Mass and entropy of asymptotically flat eternal quantum black holes in 2D

TL;DR

This paper analyzes the mass and thermodynamic properties of asymptotically flat quantum black holes in 2D, combining analytical and numerical methods to explore stability, entropy, and solution behaviors in semi-classical gravity models.

Contribution

It provides the first comprehensive analytical and numerical study of eternal quantum black holes in 2D, including entropy calculations and stability analysis.

Findings

Semi-classical Wald entropy equals generalized entropy.

Existence of naked singularities in certain models.

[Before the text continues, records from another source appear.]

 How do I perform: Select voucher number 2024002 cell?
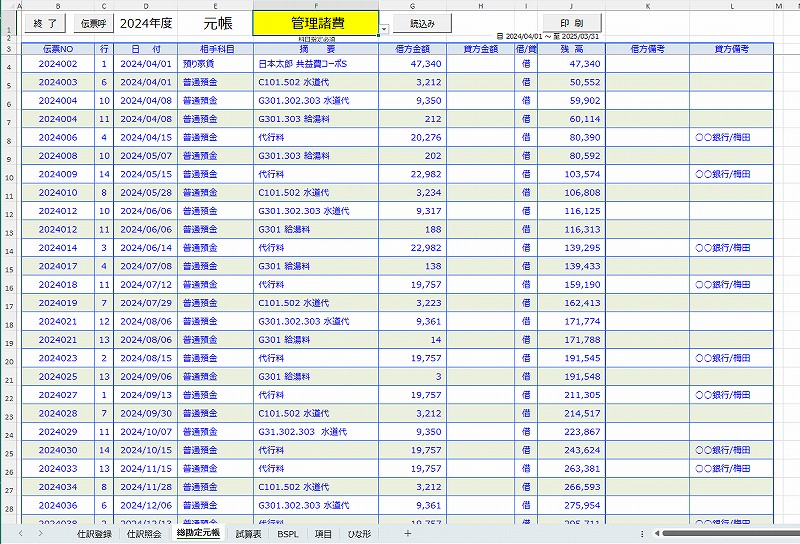59,63
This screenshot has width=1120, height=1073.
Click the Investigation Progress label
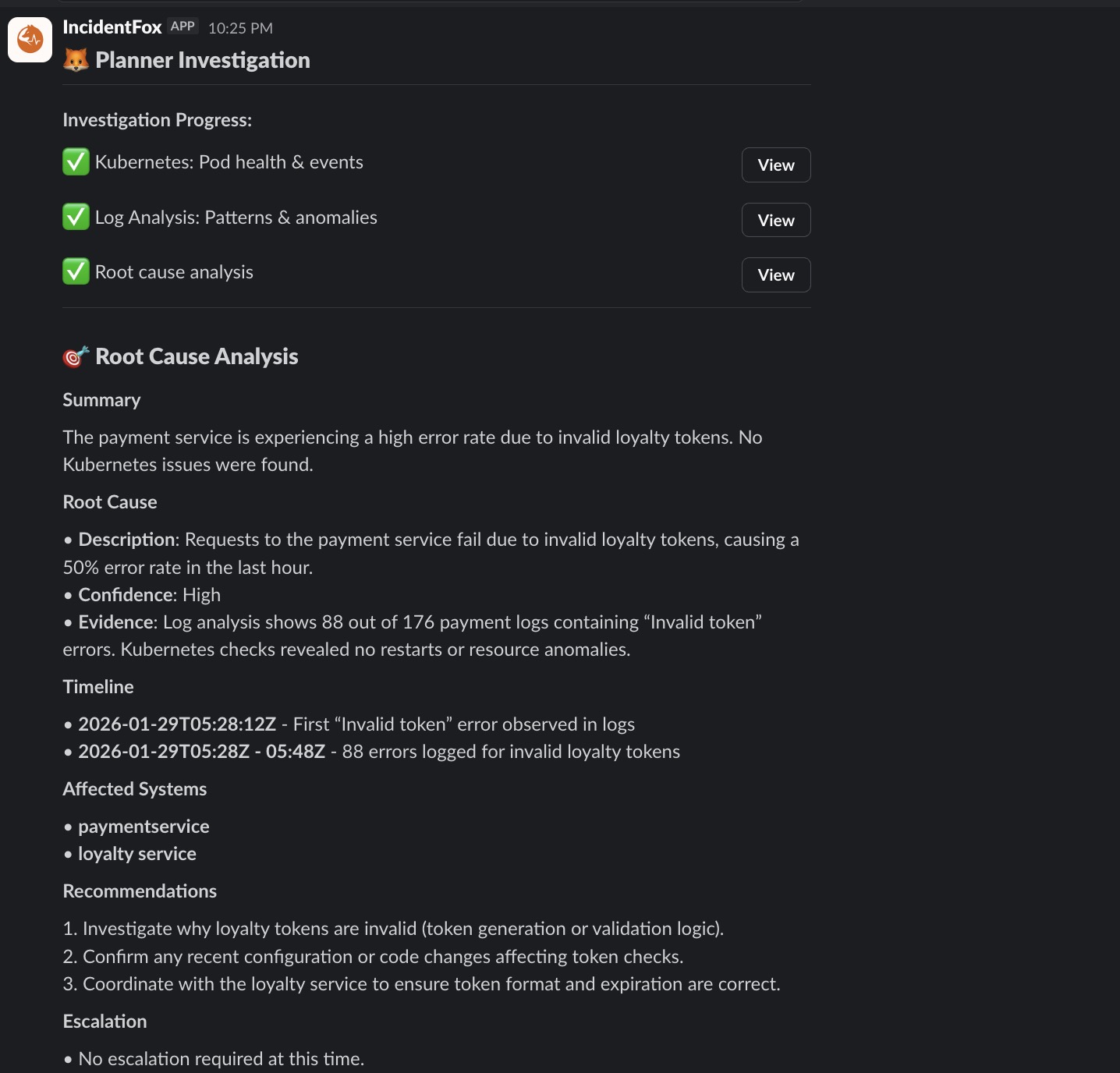point(157,120)
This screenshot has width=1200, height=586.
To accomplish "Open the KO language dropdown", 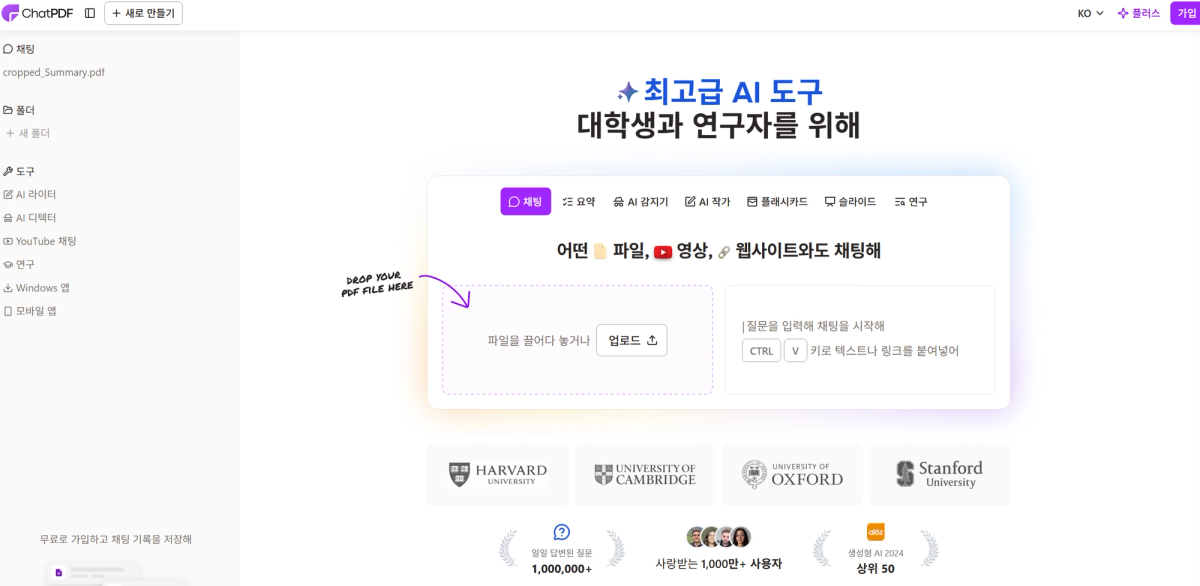I will point(1089,13).
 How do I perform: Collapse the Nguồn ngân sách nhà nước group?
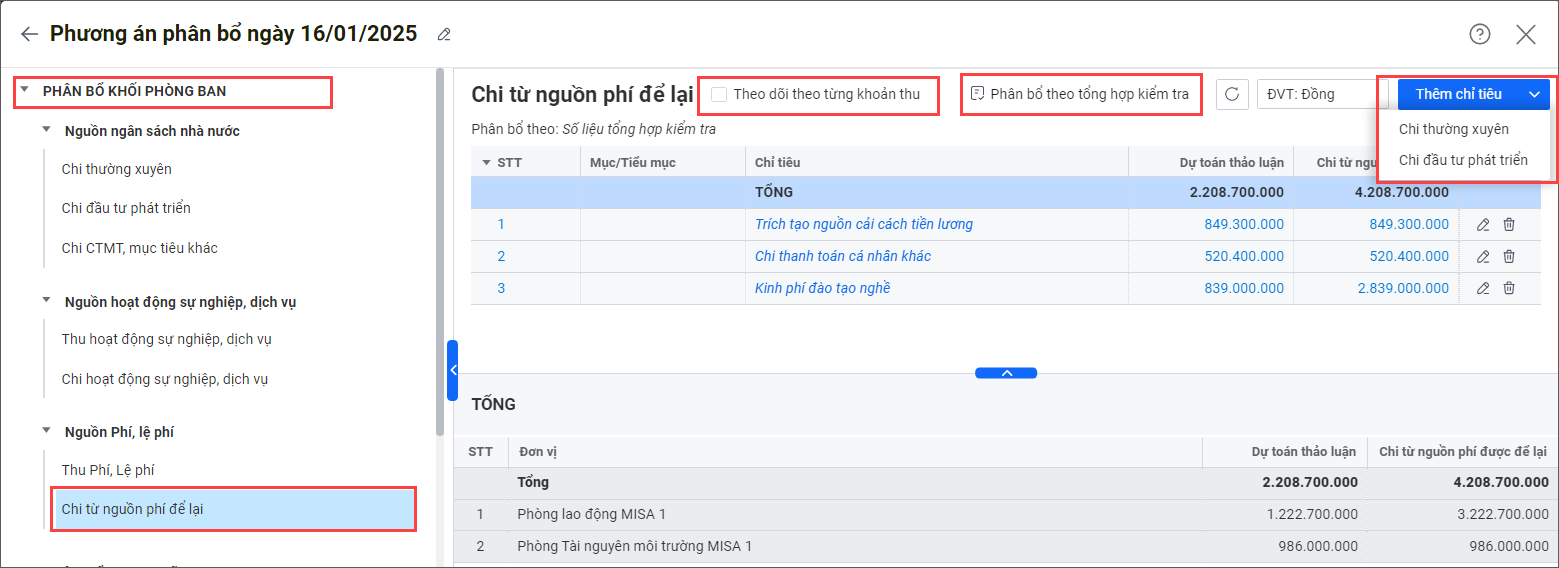click(x=46, y=130)
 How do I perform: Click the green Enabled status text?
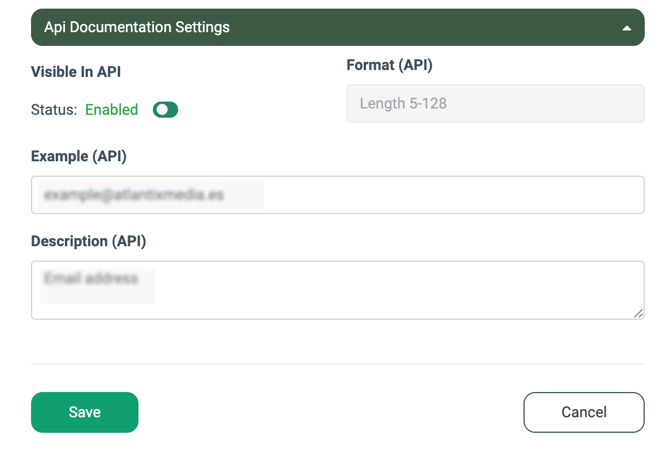[x=111, y=110]
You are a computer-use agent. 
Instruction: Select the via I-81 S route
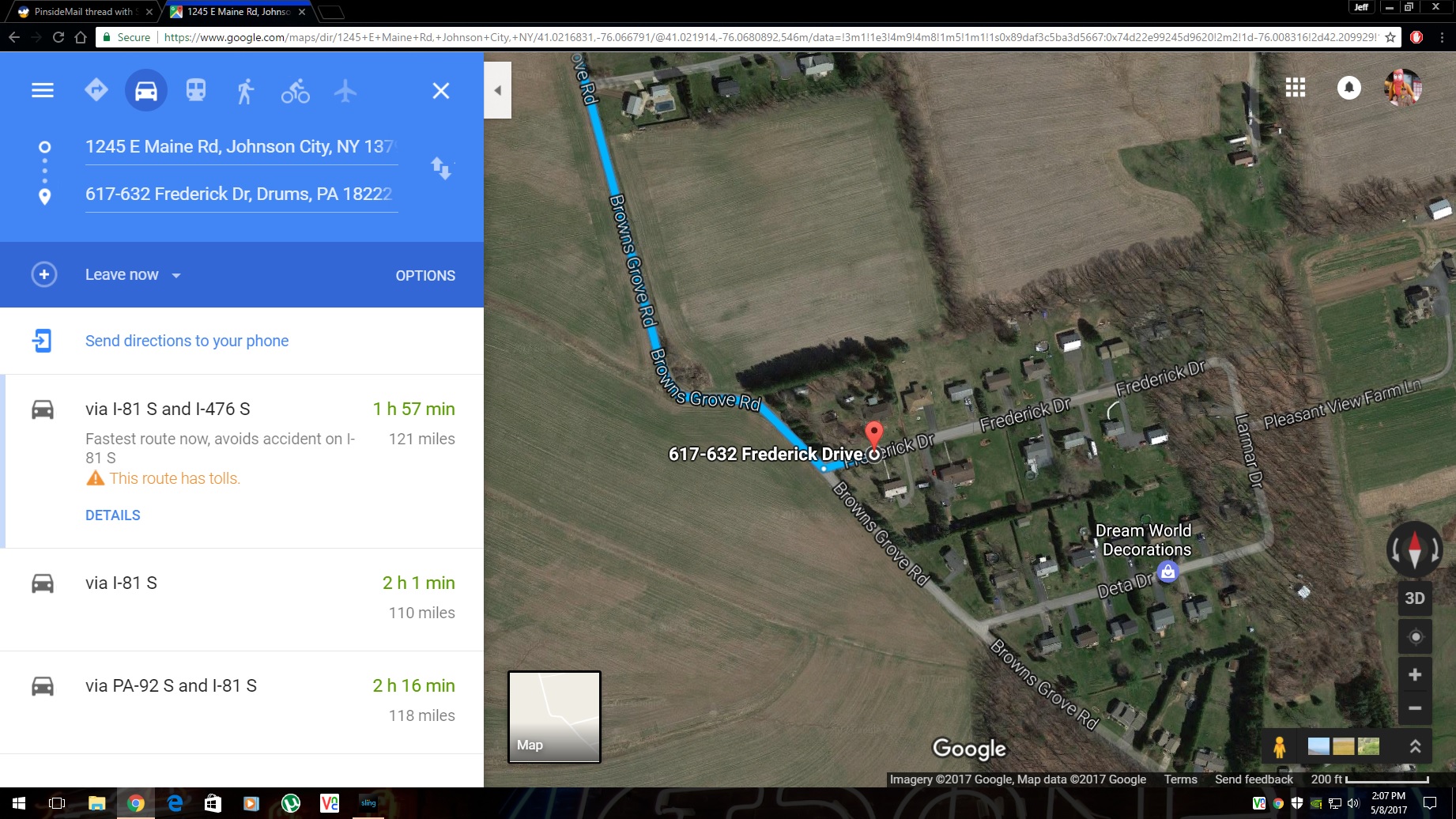click(x=242, y=599)
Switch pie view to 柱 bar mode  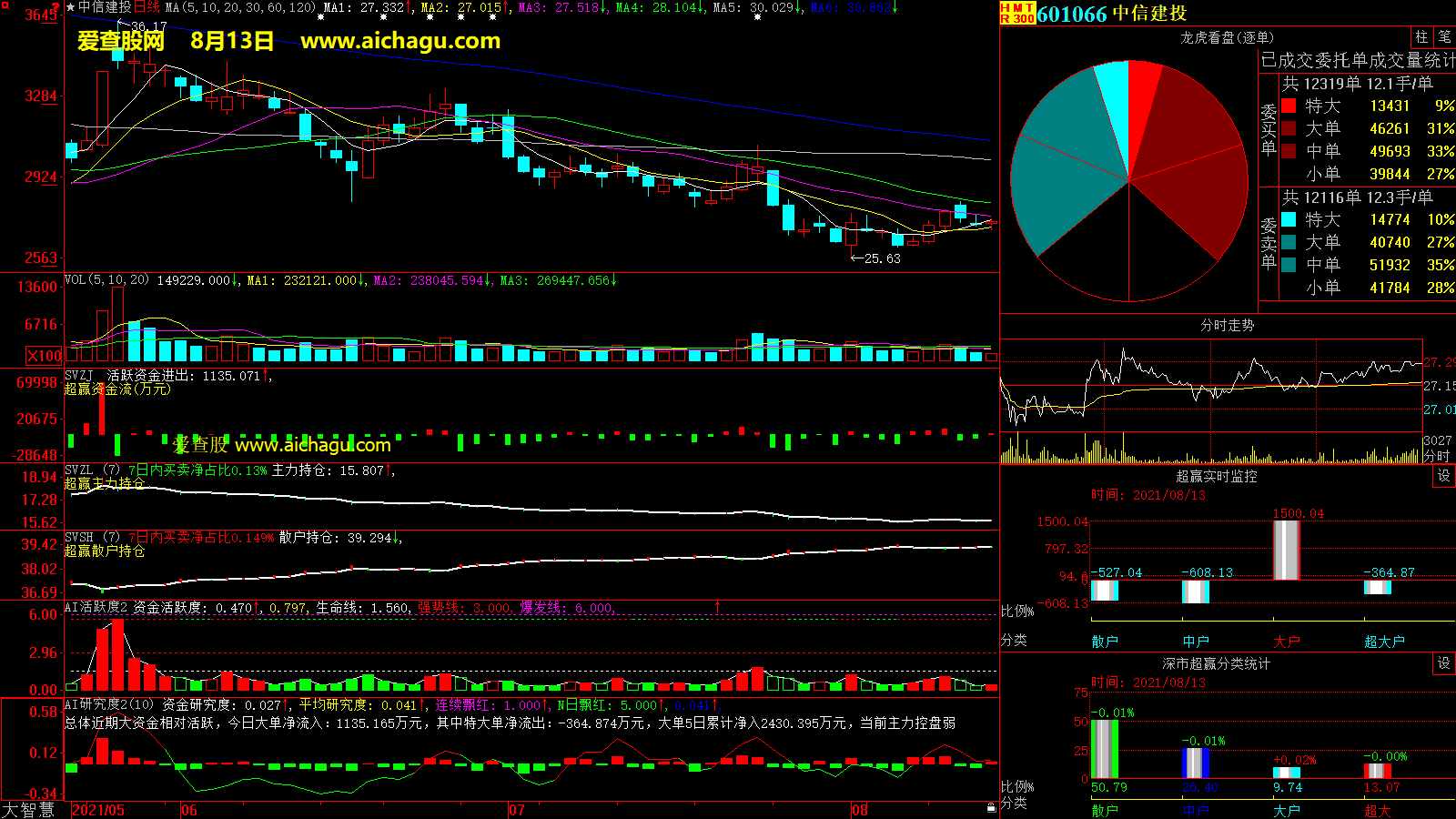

Quantum black holes can be thermally stable in specific parameter ranges.

Abstract

Semi-classical dilaton gravity in (1+1)-dimensions remains one of the only arenas where quantum black holes can be exactly constructed, fully accounting for backreaction due to quantum matter. Here we provide a comprehensive analysis of the mass and thermodynamic properties of static asymptotically flat quantum black holes both analytically and numerically. First, we analytically investigate eternal quantum black hole solutions to a one-parameter family of analytically solvable models interpolating between Russo-Susskind-Thorlacius and Bose, Parker, and Peleg gravities. Examining these models in a semi-classically allowed parameter space, we find naked singularities may exist for quantum fields in the Boulware state. Using a quasi-local formalism, where we confine the black hole to a finite sized cavity, we derive the conserved energy and analyze the system's thermal behavior. Specifically, we show the semi-classical Wald entropy precisely equals the generalized entropy, accounting for both gravitational and fine grained matter entropies, and we find a range where the quantum black holes are thermally stable. Finally, we numerically construct eternal black hole solutions to semi-classical Callan-Giddings-Harvey-Strominger gravity and find their thermal behavior is qualitatively different from their analytic counterparts. In the process, we develop an analytic expansion of the solutions and find it accurately approximates the full numerical solutions in the semi-classical limit.